In-house advocacy teams at law firms are more ‘modern, efficient and cost effective’ than traditional chambers, a City practice has said, predicting growth in the number of law firms recruiting barristers.
Jason Ford, chief executive of DWF’s ‘Connected Services’ offering, told that Gazette that the legal market is changing ‘rapidly’ and that clients now seek ‘end-to-end solutions’.
‘The profession has been split for hundreds of years but it’s slightly artificial to have a solicitor running a case, but when it comes to needing representation in court then it must done by a separate organisation,’ Ford said. ‘Having a barrister in your stable rather than as someone you have to instruct at arm’s length makes life dramatically better, both for the solicitor involved and also for the client.’
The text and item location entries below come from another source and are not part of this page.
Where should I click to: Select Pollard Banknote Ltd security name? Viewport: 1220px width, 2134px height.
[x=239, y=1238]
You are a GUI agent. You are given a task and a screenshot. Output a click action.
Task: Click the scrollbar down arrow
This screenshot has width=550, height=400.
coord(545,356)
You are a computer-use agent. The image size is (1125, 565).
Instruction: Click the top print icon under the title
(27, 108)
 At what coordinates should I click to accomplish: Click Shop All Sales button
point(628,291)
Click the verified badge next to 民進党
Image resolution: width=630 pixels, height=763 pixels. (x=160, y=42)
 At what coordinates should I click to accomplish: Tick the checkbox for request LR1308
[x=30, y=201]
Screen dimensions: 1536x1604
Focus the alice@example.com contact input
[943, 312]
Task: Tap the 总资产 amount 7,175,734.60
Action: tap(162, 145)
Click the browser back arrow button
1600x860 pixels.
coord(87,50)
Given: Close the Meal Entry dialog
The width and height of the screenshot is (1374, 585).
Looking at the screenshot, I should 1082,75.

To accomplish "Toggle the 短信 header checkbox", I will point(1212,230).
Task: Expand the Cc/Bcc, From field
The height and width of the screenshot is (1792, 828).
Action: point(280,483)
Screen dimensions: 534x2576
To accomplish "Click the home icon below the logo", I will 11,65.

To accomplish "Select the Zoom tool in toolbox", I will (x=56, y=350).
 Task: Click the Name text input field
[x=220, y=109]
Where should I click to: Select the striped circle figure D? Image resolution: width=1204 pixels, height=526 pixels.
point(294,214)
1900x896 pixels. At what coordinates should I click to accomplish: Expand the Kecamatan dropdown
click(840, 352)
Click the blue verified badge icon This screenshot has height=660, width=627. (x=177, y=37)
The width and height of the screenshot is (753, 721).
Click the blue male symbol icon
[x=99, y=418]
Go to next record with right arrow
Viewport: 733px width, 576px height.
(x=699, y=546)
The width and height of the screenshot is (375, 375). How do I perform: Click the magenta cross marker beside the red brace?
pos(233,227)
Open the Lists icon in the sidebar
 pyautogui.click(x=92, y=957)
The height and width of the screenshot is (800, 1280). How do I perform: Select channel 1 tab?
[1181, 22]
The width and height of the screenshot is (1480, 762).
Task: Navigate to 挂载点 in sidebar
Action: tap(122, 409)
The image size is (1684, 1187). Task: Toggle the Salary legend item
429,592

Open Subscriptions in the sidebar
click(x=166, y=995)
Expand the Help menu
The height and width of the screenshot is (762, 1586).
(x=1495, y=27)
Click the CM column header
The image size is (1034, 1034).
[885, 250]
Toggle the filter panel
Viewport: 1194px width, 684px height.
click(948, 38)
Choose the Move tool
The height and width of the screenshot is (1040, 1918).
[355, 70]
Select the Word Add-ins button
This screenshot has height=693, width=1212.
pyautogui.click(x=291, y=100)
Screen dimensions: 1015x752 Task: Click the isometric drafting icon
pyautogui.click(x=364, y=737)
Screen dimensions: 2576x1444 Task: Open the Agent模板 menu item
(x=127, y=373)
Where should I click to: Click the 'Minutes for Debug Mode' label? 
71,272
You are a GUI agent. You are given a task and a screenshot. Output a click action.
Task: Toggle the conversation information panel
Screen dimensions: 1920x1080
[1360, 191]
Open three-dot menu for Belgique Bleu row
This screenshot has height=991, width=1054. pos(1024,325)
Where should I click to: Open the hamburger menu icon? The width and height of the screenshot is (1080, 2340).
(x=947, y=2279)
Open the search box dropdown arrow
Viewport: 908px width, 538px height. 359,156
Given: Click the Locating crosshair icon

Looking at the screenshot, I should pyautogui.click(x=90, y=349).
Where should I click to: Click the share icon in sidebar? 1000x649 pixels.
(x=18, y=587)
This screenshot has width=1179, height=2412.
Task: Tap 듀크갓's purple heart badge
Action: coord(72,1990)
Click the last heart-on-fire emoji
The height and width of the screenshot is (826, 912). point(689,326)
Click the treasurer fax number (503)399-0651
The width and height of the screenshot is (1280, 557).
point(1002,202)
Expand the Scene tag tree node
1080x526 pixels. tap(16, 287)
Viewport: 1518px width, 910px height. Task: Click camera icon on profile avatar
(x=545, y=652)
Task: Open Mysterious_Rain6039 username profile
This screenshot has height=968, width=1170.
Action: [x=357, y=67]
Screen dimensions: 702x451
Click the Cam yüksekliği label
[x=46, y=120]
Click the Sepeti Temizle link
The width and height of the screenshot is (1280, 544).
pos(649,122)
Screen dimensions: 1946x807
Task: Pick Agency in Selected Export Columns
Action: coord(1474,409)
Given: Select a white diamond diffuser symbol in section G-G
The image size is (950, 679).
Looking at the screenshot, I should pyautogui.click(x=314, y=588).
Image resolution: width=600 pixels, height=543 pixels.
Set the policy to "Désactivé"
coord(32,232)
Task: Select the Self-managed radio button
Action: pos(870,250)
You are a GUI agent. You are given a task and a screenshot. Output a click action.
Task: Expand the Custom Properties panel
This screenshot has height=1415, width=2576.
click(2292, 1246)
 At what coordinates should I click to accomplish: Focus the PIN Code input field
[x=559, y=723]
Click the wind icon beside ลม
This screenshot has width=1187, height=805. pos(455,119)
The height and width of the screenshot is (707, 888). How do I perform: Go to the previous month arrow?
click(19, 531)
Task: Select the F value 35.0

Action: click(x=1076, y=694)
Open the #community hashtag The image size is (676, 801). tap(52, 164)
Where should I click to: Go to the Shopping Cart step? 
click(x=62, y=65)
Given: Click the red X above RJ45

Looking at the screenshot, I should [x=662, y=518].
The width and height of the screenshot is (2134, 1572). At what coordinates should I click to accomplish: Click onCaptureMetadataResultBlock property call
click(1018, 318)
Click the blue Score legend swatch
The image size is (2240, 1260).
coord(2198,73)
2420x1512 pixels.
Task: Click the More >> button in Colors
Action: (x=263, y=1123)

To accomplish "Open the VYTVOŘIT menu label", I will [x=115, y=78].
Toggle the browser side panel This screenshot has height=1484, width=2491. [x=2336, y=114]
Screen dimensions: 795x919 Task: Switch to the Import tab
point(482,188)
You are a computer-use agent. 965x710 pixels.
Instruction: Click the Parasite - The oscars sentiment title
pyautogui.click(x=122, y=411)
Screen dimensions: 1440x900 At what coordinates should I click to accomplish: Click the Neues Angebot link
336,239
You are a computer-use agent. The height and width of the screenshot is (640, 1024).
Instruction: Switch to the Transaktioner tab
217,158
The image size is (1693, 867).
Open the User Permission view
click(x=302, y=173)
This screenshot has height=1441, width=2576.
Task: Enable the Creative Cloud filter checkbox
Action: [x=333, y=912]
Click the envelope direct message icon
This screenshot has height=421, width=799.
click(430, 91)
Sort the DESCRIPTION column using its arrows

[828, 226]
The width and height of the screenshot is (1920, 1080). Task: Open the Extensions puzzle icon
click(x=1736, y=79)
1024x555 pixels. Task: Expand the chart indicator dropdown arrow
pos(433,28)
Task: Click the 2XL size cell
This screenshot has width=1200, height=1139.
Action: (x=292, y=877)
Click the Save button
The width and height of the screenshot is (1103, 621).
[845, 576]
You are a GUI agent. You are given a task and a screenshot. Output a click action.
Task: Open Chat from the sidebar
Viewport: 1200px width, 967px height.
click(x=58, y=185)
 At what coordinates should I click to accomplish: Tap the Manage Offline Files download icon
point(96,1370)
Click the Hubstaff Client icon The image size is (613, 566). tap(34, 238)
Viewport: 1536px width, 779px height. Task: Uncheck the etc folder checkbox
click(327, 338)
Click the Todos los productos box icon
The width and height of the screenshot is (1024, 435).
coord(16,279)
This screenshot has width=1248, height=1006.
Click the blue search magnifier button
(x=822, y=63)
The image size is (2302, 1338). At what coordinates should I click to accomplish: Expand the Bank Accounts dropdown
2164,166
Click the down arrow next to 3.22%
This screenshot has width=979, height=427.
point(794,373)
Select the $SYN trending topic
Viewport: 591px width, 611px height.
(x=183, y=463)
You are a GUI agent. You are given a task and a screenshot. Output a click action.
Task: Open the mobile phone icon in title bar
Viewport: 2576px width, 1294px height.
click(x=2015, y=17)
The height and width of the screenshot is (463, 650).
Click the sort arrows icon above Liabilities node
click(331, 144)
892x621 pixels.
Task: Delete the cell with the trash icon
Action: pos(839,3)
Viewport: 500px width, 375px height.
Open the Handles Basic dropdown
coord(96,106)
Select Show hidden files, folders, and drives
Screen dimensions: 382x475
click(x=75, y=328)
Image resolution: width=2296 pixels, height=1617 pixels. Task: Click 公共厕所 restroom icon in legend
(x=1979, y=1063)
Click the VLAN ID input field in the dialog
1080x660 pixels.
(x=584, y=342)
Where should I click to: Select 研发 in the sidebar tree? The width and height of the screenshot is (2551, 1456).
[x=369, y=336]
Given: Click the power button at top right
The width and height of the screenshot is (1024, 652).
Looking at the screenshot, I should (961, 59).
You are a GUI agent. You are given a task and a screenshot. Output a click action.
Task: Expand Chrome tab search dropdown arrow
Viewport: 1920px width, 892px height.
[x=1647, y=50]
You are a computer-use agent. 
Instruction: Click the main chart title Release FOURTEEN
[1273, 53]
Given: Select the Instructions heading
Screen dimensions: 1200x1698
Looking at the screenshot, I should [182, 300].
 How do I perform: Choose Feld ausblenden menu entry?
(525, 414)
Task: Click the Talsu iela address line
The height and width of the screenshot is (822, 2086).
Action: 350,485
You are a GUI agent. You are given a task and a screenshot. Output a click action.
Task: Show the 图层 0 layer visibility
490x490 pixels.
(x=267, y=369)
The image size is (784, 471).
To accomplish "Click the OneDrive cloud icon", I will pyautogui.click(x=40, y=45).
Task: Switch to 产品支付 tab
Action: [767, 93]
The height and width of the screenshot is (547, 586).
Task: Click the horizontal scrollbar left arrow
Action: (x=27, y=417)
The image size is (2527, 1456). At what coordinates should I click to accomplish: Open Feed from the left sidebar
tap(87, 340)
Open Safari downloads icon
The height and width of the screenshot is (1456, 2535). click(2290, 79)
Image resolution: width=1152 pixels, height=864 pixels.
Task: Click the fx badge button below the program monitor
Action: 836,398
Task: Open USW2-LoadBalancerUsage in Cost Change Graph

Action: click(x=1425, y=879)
Ford predicted that other City practices will create their own in-house chambers in the near future. ‘We are already seeing that other firms…are looking at our model and thinking “that’s a good model” and looking to replicate it,’ he said.
Stephen Pritchett, new head of DWF’s in-house advocacy team, said he is looking to recruit more barristers to ensure a spread of expertise, including in commercial litigation and employment law.
‘Are we going to replace external chambers? The answer is almost certainly no. That’s not our aim. There will always be a place for external chambers and there will always be a place for specialist advocates,’ Pritchett said.
‘But the vast majority of cases that come our way are through our big providers – insurance companies, multi-nationals – where they are sending a lot of bulk work through. There’s a huge attraction to being able to deal with that “ordinary” type work that doesn’t require that external specialisation.’
Pritchett joins DWF from 23 Essex Street Chambers. He was called to the Bar in 1989.